Besides improving communication, LLMs were also utilized to help with diagnostics. For instance, predictive tools powered by models like GPT-4 analyzed climate and health data to forecast disease outbreaks, such as malaria surges during rainy seasons. These systems have achieved accuracy rates of up to 85%. However, some healthcare providers worry about over-relying on these systems without proper human validation. AI-powered mental health platforms like locally developed GPT-based systems are offering anonymous, round-the-clock support for issues like anxiety and depression.

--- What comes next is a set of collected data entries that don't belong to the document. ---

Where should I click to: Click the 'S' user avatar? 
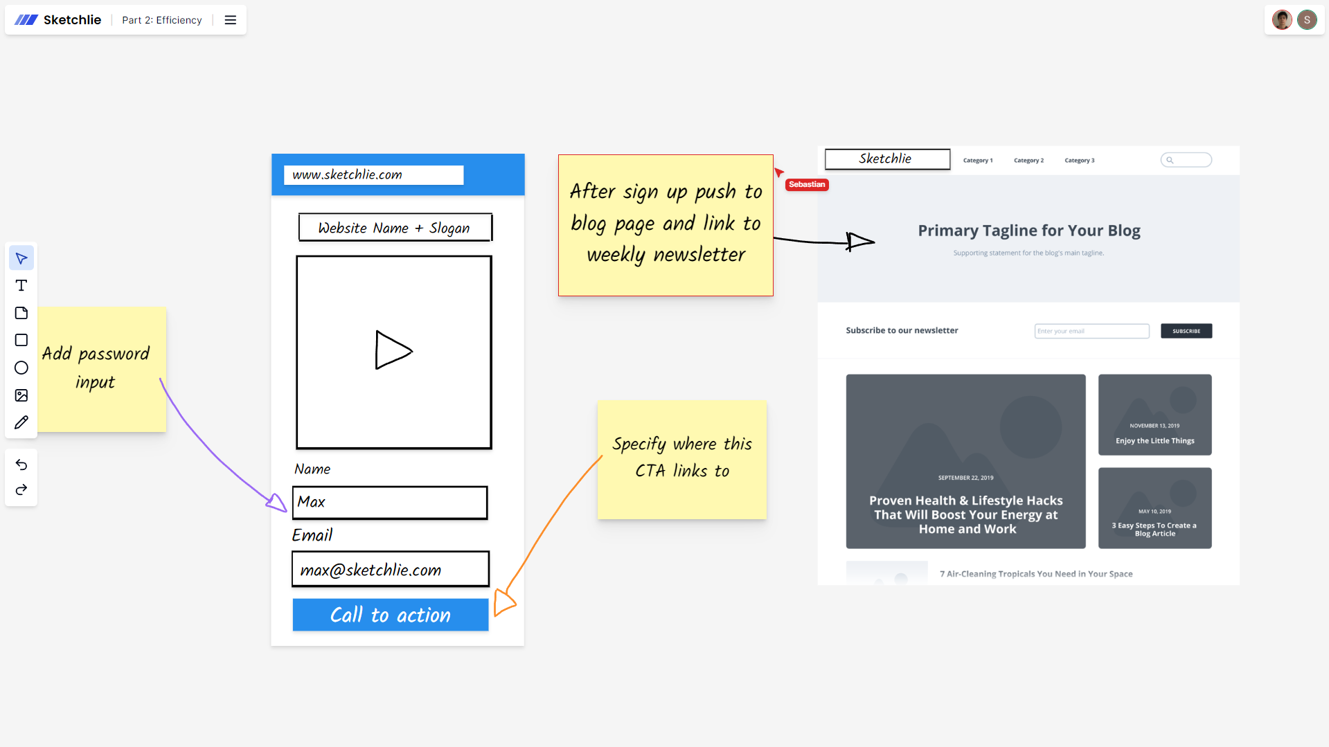(x=1307, y=20)
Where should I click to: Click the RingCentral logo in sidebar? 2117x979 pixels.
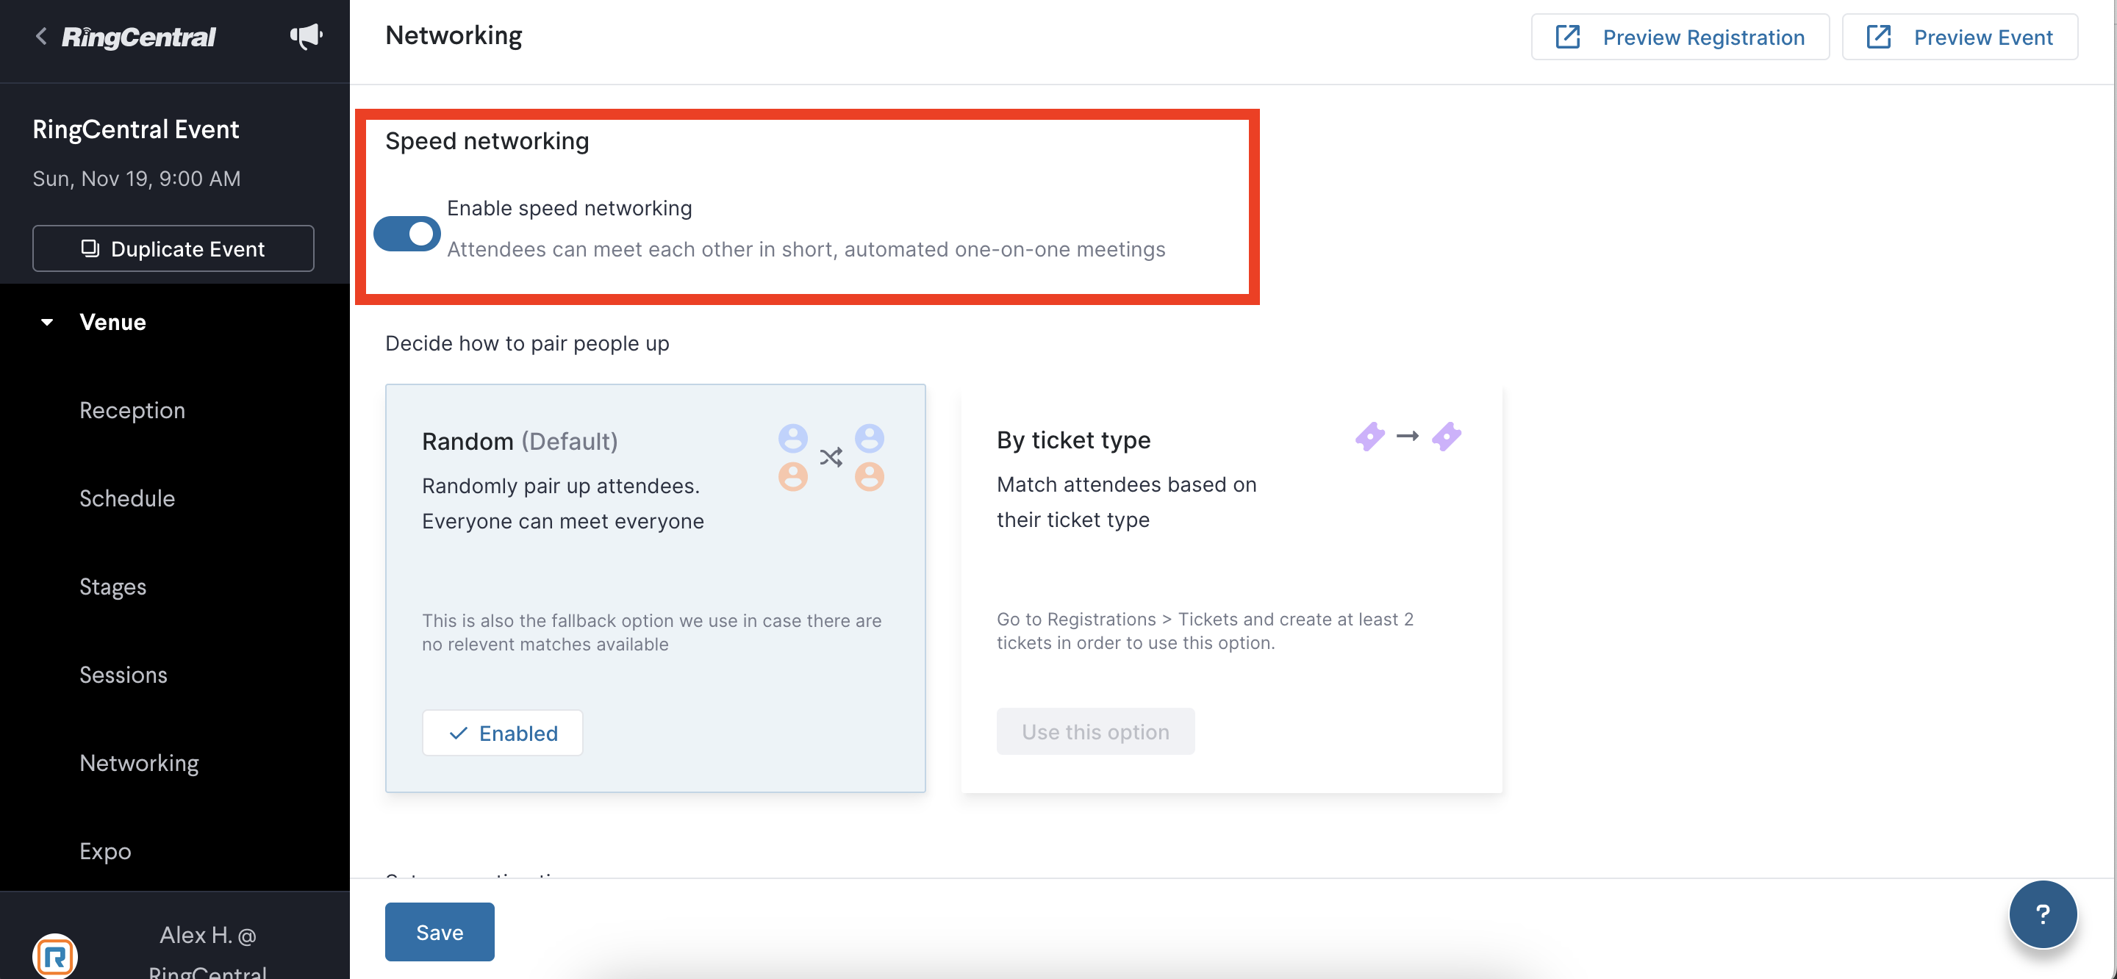[139, 37]
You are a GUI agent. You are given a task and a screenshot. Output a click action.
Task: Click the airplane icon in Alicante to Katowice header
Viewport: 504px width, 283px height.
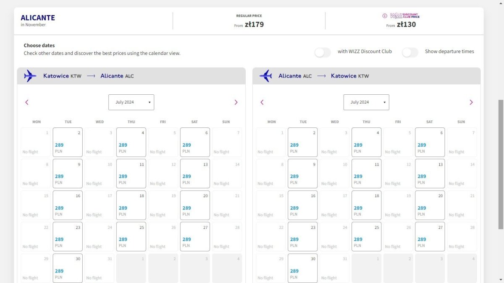click(x=265, y=76)
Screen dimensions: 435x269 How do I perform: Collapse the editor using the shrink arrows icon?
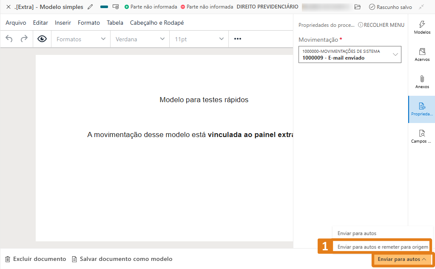[x=421, y=7]
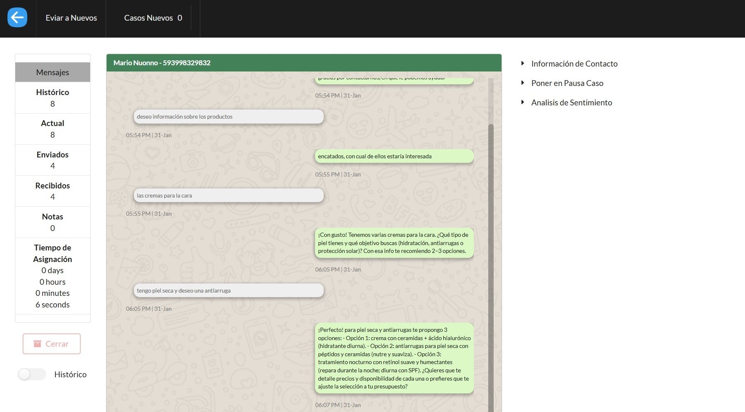Click Eviar a Nuevos in top bar
This screenshot has width=745, height=412.
[71, 18]
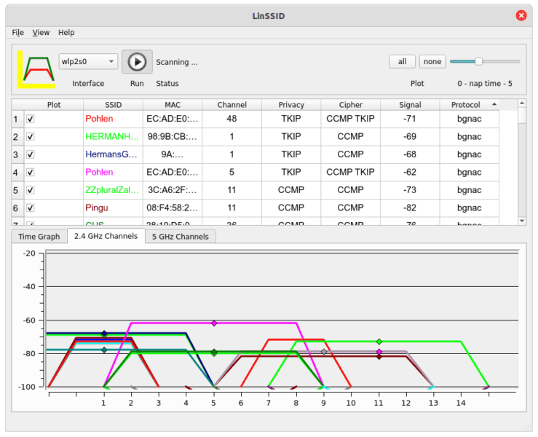This screenshot has height=437, width=538.
Task: Click the "all" plot button
Action: tap(402, 61)
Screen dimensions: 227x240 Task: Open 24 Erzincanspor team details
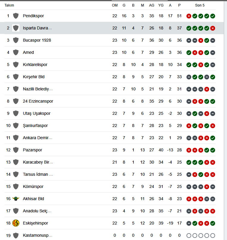coord(38,101)
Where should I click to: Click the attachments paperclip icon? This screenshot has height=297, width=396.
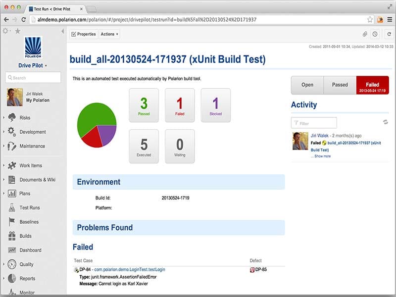coord(365,34)
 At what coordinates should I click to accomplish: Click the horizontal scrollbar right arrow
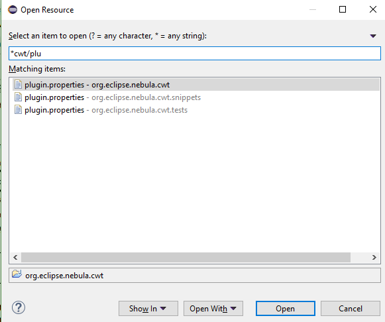374,257
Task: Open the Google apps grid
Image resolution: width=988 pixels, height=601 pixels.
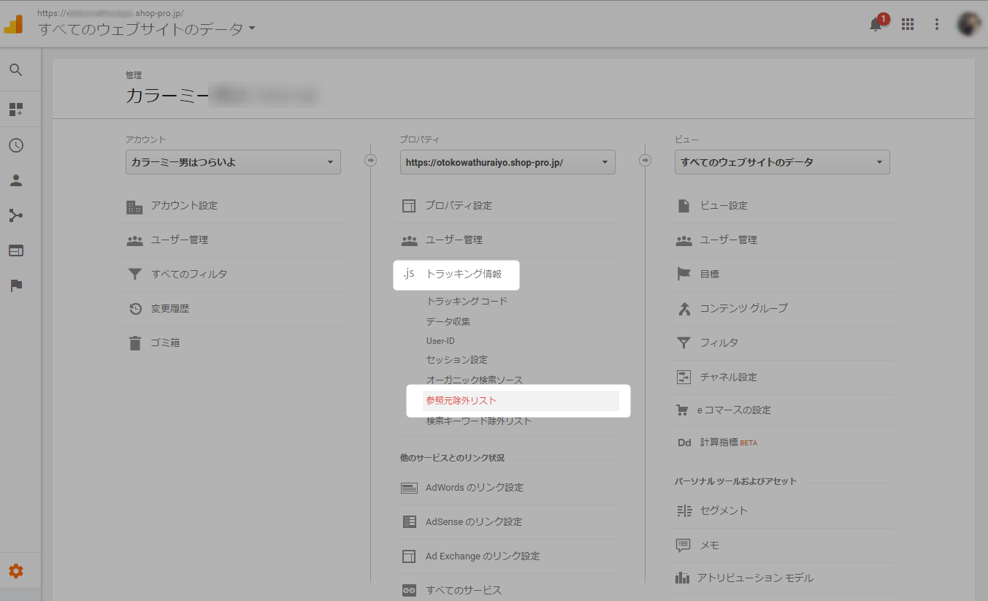Action: point(908,24)

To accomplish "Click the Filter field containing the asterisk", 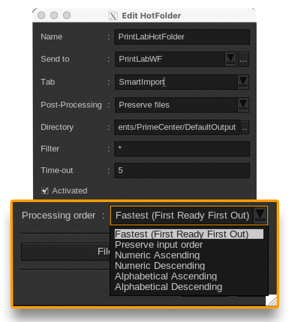I will point(182,149).
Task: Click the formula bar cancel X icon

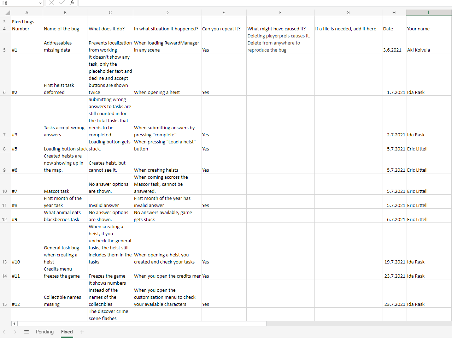Action: [x=52, y=3]
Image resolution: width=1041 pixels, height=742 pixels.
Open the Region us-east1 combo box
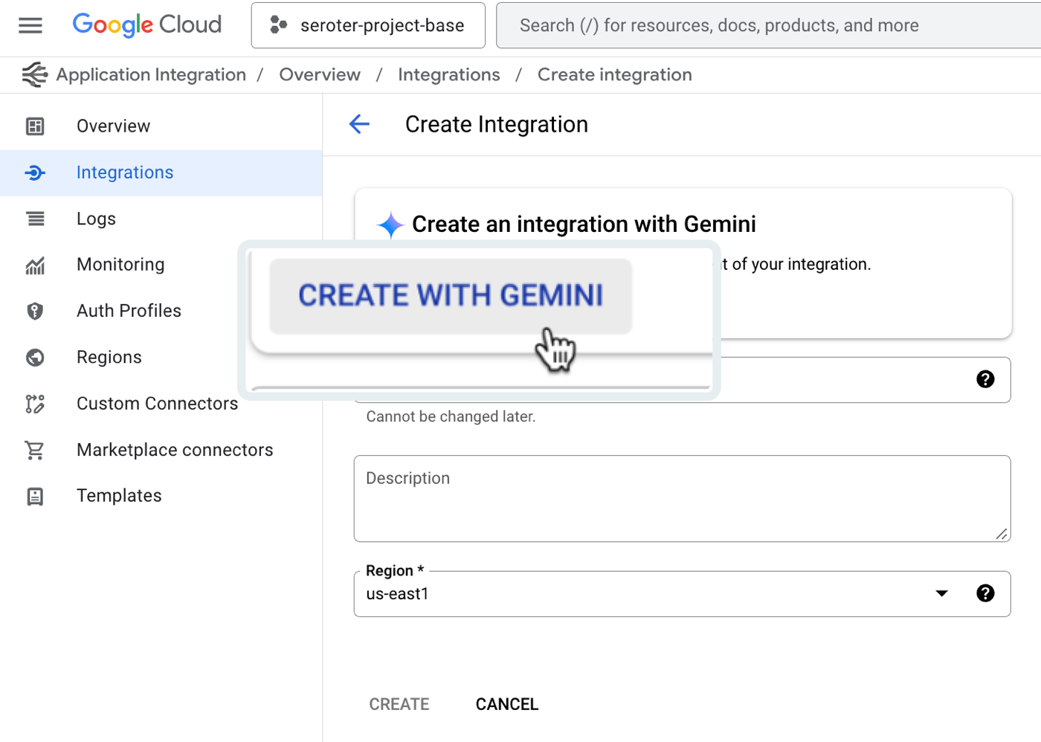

While these tools help reduce stigma and improve access to mental health resources, they sometimes fail to interpret culturally specific expressions of distress, which underscores the need for human oversight in refining these tools.
Infrastructure and data security challenges pose significant hurdles. A survey of healthcare workers noted that while many are open to using AI tools if data is secure, limited internet access in rural clinics hampers broader adoption. Misunderstandings about AI, like fears it might replace healthcare jobs, further complicate its integration.